Schwäbische Zeitung (Laupheim)

Der Trauer Raum geben

Manuela Braun möchte Menschen auf ihrem Weg aus der Krise begleiten

- Von Barbara Braig

- Manuela Braun aus Bronnen hat eine Ausbildung zur Trauerbegl­eiterin gemacht und bietet ab Februar nicht nur Therapiege­spräche, sondern auch ein kostenfrei­es Trauercafé an. Im Gespräch mit der „Schwäbisch­en Zeitung“erzählt sie, wieso sie sich in diesem Bereich engagiert.

Manuela Braun hat das Obergescho­ss des Hauses in Bronnen, in dem sie wohnt, in ein Refugium für trauernde Menschen verwandelt. Im größten Raum steht ein Stuhlkreis, in dem Gruppenges­präche stattfinde­n können. Daneben, hinter einem Vorhang, verbirgt sich ein großer Tisch – hier soll ab Februar das Trauercafé einen zwanglosen Austausch unter Betroffene­n ermögliche­n. Ein weiteres Zimmer ist für Einzelgesp­räche vorgesehen; hier stehen bequeme Sessel und sogar eine Liegemögli­chkeit bereit. Denn die Betroffene­n sollen sich wohlfühlen, sollen sich fallenlass­en können.

Dazu setzt Manuela Braun kleine Akzente: Der kleine Kunstbaum mit den Glasperlen trägt zum Wohlfühl-Ambiente genauso bei wie die Kerze mit der Aufschrift „Du schaffst das“, dazu duftet es nach ätherische­n Ölen, an der Wand hängen Bilder von geöffneten Fenstern mit Ausblick, und auf den Regalen stehen Klangschal­en bereit. „Man muss immer das Ganzheitli­che im Blick haben“, sagt die Trauerbegl­eiterin.

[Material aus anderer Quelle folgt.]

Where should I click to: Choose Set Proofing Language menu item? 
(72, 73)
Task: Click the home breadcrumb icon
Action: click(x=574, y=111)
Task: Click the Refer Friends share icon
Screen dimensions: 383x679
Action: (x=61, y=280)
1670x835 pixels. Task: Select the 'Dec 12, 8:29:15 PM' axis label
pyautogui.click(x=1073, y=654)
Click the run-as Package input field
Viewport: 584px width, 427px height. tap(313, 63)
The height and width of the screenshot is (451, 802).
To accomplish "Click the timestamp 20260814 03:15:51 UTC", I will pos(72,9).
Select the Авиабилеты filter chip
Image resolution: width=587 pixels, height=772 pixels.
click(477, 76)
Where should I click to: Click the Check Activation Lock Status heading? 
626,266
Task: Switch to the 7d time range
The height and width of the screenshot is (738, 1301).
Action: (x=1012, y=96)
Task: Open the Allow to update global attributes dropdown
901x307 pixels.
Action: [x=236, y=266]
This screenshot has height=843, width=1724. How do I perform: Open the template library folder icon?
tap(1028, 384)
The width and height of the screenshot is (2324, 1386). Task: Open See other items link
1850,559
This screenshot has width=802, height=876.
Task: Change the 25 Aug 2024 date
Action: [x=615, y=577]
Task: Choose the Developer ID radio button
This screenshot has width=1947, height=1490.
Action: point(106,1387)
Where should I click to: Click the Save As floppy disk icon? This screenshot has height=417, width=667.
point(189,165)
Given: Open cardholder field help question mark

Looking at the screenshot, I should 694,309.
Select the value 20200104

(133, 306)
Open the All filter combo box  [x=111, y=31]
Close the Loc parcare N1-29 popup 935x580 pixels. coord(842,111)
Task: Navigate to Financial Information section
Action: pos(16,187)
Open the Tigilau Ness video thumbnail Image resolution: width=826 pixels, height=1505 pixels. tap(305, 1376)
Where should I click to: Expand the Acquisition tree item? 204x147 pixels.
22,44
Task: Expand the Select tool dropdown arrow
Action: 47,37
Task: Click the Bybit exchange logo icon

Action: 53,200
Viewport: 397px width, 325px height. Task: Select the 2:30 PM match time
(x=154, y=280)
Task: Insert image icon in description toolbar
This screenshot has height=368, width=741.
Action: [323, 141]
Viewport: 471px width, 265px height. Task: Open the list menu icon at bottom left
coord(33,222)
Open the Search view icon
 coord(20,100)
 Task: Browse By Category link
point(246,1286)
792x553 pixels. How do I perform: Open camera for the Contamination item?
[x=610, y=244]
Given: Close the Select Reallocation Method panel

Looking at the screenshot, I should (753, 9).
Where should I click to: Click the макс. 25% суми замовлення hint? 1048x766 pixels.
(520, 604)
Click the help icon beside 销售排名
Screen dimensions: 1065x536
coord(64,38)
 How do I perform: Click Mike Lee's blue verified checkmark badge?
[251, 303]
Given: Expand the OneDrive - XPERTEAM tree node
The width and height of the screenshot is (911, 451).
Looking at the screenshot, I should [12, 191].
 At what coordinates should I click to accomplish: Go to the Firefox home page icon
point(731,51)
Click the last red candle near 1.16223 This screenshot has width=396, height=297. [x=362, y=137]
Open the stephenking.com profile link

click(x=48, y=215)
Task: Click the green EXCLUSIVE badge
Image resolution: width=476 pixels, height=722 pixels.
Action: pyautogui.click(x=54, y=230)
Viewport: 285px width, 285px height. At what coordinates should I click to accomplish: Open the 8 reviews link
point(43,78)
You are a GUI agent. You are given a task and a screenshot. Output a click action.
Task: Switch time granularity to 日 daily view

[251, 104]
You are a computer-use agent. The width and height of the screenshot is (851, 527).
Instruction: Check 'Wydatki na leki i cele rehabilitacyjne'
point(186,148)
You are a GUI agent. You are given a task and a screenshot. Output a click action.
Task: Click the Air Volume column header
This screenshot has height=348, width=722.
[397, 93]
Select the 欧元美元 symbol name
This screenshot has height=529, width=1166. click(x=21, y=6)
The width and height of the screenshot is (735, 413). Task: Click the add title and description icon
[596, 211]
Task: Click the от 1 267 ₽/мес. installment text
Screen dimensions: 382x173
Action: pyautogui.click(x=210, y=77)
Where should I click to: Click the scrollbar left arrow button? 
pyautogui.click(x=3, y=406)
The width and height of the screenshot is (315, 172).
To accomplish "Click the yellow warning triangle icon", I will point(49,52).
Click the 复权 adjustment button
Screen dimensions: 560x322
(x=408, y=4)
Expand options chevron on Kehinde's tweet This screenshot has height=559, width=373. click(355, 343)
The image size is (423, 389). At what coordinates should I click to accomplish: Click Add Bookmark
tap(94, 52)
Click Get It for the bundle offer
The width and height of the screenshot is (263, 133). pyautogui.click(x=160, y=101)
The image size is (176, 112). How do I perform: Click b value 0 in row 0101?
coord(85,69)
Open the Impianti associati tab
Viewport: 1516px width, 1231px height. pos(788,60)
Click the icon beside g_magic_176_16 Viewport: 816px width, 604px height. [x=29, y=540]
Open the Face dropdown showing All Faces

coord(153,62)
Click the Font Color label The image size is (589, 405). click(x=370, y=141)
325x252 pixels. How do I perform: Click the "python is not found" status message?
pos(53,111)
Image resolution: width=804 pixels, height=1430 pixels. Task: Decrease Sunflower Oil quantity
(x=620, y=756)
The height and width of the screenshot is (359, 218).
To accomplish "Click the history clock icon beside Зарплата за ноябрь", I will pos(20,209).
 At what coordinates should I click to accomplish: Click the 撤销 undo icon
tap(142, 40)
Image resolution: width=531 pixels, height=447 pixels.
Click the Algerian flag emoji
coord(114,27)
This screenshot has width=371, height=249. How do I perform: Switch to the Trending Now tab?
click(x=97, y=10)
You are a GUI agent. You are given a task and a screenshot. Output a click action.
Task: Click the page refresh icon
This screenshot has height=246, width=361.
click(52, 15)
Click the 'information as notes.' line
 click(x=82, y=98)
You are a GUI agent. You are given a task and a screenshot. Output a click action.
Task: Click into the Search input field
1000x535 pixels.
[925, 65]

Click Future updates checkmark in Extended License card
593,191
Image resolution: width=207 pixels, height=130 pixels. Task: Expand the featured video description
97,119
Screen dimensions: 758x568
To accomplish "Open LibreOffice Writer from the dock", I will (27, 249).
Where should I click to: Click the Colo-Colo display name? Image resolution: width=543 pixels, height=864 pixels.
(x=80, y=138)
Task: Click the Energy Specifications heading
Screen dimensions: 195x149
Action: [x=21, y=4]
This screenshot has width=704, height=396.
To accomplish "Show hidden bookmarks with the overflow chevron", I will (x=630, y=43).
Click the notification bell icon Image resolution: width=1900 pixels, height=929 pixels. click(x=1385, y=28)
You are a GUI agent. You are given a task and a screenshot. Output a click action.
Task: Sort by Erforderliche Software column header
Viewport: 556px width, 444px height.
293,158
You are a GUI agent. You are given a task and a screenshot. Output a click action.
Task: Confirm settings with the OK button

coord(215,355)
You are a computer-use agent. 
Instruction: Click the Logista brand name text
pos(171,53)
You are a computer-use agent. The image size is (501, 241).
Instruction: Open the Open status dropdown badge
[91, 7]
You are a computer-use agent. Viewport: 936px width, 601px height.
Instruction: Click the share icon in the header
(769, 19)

Viele Jahre hat Manuela Braun als Postangest­ellte gearbeitet. Nun ist die 60-Jährige in Altersteil­zeit und orientiert sich in eine ganz andere Richtung. Dass sie von nun an Trauernde auf ihrem Weg begleiten will, ist ihrem persönlich­en Schicksal geschuldet. 2021 verlor sie ihren Sohn – er hatte sich im Alter von 17 Jahren das Leben genommen. „Zur selben Zeit pflegte ich noch meine Mutter“, erzählt sie. „Da blieb kein Raum, richtig zu trauern.“Doch die Verdrängun­g setzt Manuela Braun mental zu. 2023 zieht ihre Mutter um in ein Pf legeheim. Erst jetzt kann die Tochter trauern, ihren eigenen Verlust verarbeite­n. Es wird ein schwerer Weg. „Aber ich bin ein widerstand­sfähiger Mensch und

wollte mir meine Lebensfreu­de zurück erkämpfen“, sagt sie heute.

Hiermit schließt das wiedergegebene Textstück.